▸ **Exercise instructions**
Render every line of the entries below as a Markdown table with the columns Row and Line. Put a running row number under Row and the line under Line, and skip any blank lines.

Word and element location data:

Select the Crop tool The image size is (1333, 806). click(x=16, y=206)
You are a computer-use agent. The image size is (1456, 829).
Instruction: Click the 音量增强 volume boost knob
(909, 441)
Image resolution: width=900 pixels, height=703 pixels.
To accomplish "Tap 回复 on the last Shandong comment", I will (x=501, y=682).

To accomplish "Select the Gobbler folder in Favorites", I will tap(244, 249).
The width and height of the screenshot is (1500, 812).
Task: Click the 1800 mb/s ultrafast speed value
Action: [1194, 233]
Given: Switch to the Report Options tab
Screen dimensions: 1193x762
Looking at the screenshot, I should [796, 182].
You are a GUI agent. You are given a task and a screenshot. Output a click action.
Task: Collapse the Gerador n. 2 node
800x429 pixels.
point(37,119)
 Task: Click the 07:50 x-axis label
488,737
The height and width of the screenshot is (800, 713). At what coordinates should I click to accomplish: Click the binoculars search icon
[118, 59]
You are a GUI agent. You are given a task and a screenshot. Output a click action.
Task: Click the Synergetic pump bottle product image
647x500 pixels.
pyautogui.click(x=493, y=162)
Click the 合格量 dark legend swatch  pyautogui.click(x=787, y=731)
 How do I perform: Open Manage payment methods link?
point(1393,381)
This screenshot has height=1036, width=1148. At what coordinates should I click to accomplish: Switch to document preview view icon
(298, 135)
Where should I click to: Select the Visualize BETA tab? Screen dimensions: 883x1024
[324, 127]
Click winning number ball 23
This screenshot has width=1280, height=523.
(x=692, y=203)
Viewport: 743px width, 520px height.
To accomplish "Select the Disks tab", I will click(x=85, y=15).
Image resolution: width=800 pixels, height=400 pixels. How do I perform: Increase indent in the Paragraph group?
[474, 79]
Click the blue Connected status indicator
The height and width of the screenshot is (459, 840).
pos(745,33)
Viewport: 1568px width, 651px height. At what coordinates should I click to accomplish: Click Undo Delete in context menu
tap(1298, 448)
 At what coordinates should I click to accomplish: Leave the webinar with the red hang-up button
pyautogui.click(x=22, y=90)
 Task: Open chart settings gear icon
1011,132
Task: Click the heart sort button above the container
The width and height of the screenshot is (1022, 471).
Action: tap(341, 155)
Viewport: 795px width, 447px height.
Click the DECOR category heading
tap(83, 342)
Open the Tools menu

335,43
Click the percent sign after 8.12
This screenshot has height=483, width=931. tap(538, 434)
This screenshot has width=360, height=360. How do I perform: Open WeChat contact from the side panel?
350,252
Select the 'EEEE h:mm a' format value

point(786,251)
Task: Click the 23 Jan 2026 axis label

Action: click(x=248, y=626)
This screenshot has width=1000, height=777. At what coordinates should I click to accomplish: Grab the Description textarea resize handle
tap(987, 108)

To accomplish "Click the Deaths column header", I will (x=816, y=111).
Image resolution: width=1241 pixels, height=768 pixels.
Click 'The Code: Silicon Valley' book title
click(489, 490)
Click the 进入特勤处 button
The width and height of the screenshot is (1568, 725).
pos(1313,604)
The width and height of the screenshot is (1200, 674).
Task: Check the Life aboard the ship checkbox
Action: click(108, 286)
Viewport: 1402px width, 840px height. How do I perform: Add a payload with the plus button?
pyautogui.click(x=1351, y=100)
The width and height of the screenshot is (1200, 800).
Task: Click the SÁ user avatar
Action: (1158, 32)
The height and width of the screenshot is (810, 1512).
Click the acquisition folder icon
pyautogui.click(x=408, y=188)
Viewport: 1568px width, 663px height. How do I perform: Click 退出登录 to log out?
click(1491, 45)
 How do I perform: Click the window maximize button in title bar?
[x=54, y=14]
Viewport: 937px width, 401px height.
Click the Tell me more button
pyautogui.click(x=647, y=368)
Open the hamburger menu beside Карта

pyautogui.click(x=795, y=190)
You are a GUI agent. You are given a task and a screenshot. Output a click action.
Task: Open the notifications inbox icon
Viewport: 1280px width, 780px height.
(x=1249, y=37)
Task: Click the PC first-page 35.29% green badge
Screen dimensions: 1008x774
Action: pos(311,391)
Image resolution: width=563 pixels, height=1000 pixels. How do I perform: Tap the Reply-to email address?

▸ **Written reply**
| Row | Line |
|---|---|
| 1 | Select the Crop tool The image size is (1333, 806). click(x=16, y=206) |
| 2 | You are a computer-use agent. The image size is (1456, 829). |
| 3 | Instruction: Click the 音量增强 volume boost knob |
| 4 | (909, 441) |
| 5 | Image resolution: width=900 pixels, height=703 pixels. |
| 6 | To accomplish "Tap 回复 on the last Shandong comment", I will (x=501, y=682). |
| 7 | To accomplish "Select the Gobbler folder in Favorites", I will tap(244, 249). |
| 8 | The width and height of the screenshot is (1500, 812). |
| 9 | Task: Click the 1800 mb/s ultrafast speed value |
| 10 | Action: [1194, 233] |
| 11 | Given: Switch to the Report Options tab |
| 12 | Screen dimensions: 1193x762 |
| 13 | Looking at the screenshot, I should [796, 182]. |
| 14 | You are a GUI agent. You are given a task and a screenshot. Output a click action. |
| 15 | Task: Collapse the Gerador n. 2 node |
| 16 | 800x429 pixels. |
| 17 | point(37,119) |
| 18 |  Task: Click the 07:50 x-axis label |
| 19 | 488,737 |
| 20 | The height and width of the screenshot is (800, 713). At what coordinates should I click to accomplish: Click the binoculars search icon |
| 21 | [118, 59] |
| 22 | You are a GUI agent. You are given a task and a screenshot. Output a click action. |
| 23 | Task: Click the Synergetic pump bottle product image |
| 24 | 647x500 pixels. |
| 25 | pyautogui.click(x=493, y=162) |
| 26 | Click the 合格量 dark legend swatch  pyautogui.click(x=787, y=731) |
| 27 |  How do I perform: Open Manage payment methods link? |
| 28 | point(1393,381) |
| 29 | This screenshot has height=1036, width=1148. At what coordinates should I click to accomplish: Switch to document preview view icon |
| 30 | (298, 135) |
| 31 | Where should I click to: Select the Visualize BETA tab? Screen dimensions: 883x1024 |
| 32 | [324, 127] |
| 33 | Click winning number ball 23 |
| 34 | This screenshot has width=1280, height=523. |
| 35 | (x=692, y=203) |
| 36 | Viewport: 743px width, 520px height. |
| 37 | To accomplish "Select the Disks tab", I will click(x=85, y=15). |
| 38 | Image resolution: width=800 pixels, height=400 pixels. How do I perform: Increase indent in the Paragraph group? |
| 39 | [474, 79] |
| 40 | Click the blue Connected status indicator |
| 41 | The height and width of the screenshot is (459, 840). |
| 42 | pos(745,33) |
| 43 | Viewport: 1568px width, 651px height. At what coordinates should I click to accomplish: Click Undo Delete in context menu |
| 44 | tap(1298, 448) |
| 45 |  At what coordinates should I click to accomplish: Leave the webinar with the red hang-up button |
| 46 | pyautogui.click(x=22, y=90) |
| 47 |  Task: Open chart settings gear icon |
| 48 | 1011,132 |
| 49 | Task: Click the heart sort button above the container |
| 50 | The width and height of the screenshot is (1022, 471). |
| 51 | Action: tap(341, 155) |
| 52 | Viewport: 795px width, 447px height. |
| 53 | Click the DECOR category heading |
| 54 | tap(83, 342) |
| 55 | Open the Tools menu |
| 56 | 335,43 |
| 57 | Click the percent sign after 8.12 |
| 58 | This screenshot has height=483, width=931. tap(538, 434) |
| 59 | This screenshot has width=360, height=360. How do I perform: Open WeChat contact from the side panel? |
| 60 | 350,252 |
| 61 | Select the 'EEEE h:mm a' format value |
| 62 | point(786,251) |
| 63 | Task: Click the 23 Jan 2026 axis label |
| 64 | Action: click(x=248, y=626) |
| 65 | This screenshot has width=1000, height=777. At what coordinates should I click to accomplish: Grab the Description textarea resize handle |
| 66 | tap(987, 108) |
| 67 | To accomplish "Click the Deaths column header", I will (x=816, y=111). |
| 68 | Image resolution: width=1241 pixels, height=768 pixels. |
| 69 | Click 'The Code: Silicon Valley' book title |
| 70 | click(489, 490) |
| 71 | Click the 进入特勤处 button |
| 72 | The width and height of the screenshot is (1568, 725). |
| 73 | pos(1313,604) |
| 74 | The width and height of the screenshot is (1200, 674). |
| 75 | Task: Check the Life aboard the ship checkbox |
| 76 | Action: click(108, 286) |
| 77 | Viewport: 1402px width, 840px height. How do I perform: Add a payload with the plus button? |
| 78 | pyautogui.click(x=1351, y=100) |
| 79 | The width and height of the screenshot is (1200, 800). |
| 80 | Task: Click the SÁ user avatar |
| 81 | Action: (1158, 32) |
| 82 | The height and width of the screenshot is (810, 1512). |
| 83 | Click the acquisition folder icon |
| 84 | pyautogui.click(x=408, y=188) |
| 85 | Viewport: 1568px width, 663px height. How do I perform: Click 退出登录 to log out? |
| 86 | click(1491, 45) |
| 87 |  How do I perform: Click the window maximize button in title bar? |
| 88 | [x=54, y=14] |
| 89 | Viewport: 937px width, 401px height. |
| 90 | Click the Tell me more button |
| 91 | pyautogui.click(x=647, y=368) |
| 92 | Open the hamburger menu beside Карта |
| 93 | pyautogui.click(x=795, y=190) |
| 94 | You are a GUI agent. You are given a task and a screenshot. Output a click action. |
| 95 | Task: Open the notifications inbox icon |
| 96 | Viewport: 1280px width, 780px height. |
| 97 | (x=1249, y=37) |
| 98 | Task: Click the PC first-page 35.29% green badge |
| 99 | Screen dimensions: 1008x774 |
| 100 | Action: pos(311,391) |
| 101 | Image resolution: width=563 pixels, height=1000 pixels. How do I perform: Tap the Reply-to email address? |